Based on eBird, this is the first Snow Bunting anywhere in the State of Florida since 2014 (which was also at Huguenot park). Dave and I managed a few shots before it took off over the dunes and we never relocated it.
Reinhart caught up with us and we walked around for at least another hour before he saw a bird come in and land along the wrack line on the ocean side. He pointed the bird out, and sure enough it was the Lapland Longspur. I squatted down using a small dune as a blind, and the darn thing walked almost right up to me.
I wish I were a better photographer because I really missed a chance to get some spectacular shots.
I’m a little surprised no one else was out there looking for this bird. It’s significantly rare anywhere in Florida and now there are TWO significantly rare birds out there to be seen. I’m looking forward to what’s next – a Horned Lark? Short-eared Owl?
Lapland Longspur has been one of my biggest “nemesis birds” in Duval County…they used to be somewhat “regular” at Huguenot Memorial Park in the old days but I think the last credible report is from 2002. I asked Roger Clark about them many years ago and his advice was to “work the edge of the dunes” in winter, something that I’ve done probably (literally) hundreds of times now for around 15 years. In inclement or cold weather, I’d make the rounds in the 4×4 but otherwise on foot…always with Laplands in mind. Snow Buntings have come and gone (and will undoubtedly come again…that’s what she said), but I’ve never lucked out with a Lapland.
This afternoon I decided to wait until “low tide” (which was still high based on astronomically high tides this week), and walked out to the jetties to look for Franklin’s or Glaucous Gull, an Eider, something.
I dipped on any unusual gulls or ducks, and decided to head north along the ocean side – purposefully walking between the roped off dunes and trash cans. In other words, as close to the dunes as I could get, to look for Lapland Longspurs. No shit.

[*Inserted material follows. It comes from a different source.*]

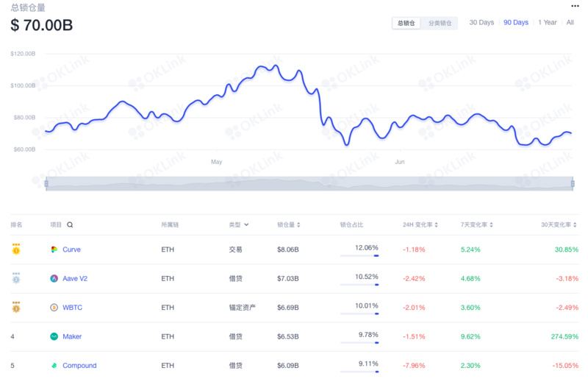Click the gold medal rank-one icon
Image resolution: width=588 pixels, height=379 pixels.
(16, 249)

I rounded the north end and scoped a “blue morph” Snow Goose. Cool! My first Snow Goose ever at Huguenot; it’s hard to get a new patch bird here anymore after like 700 birding trips. I was slogging through calf-deep mud when I noticed three Ruddy Turnstones on the top of a high, clear dune. I thought that was odd, and paused to get the bins on them when I saw something small fly in…I thought it might be a Savannah Sparrow, but glassed it and just about crapped my pants! Lapland Longspur, after all these years! I will be riding this high for awhile; it’s the first report at Huguenot in 16 years and the first verifiable record of one there in many more than that.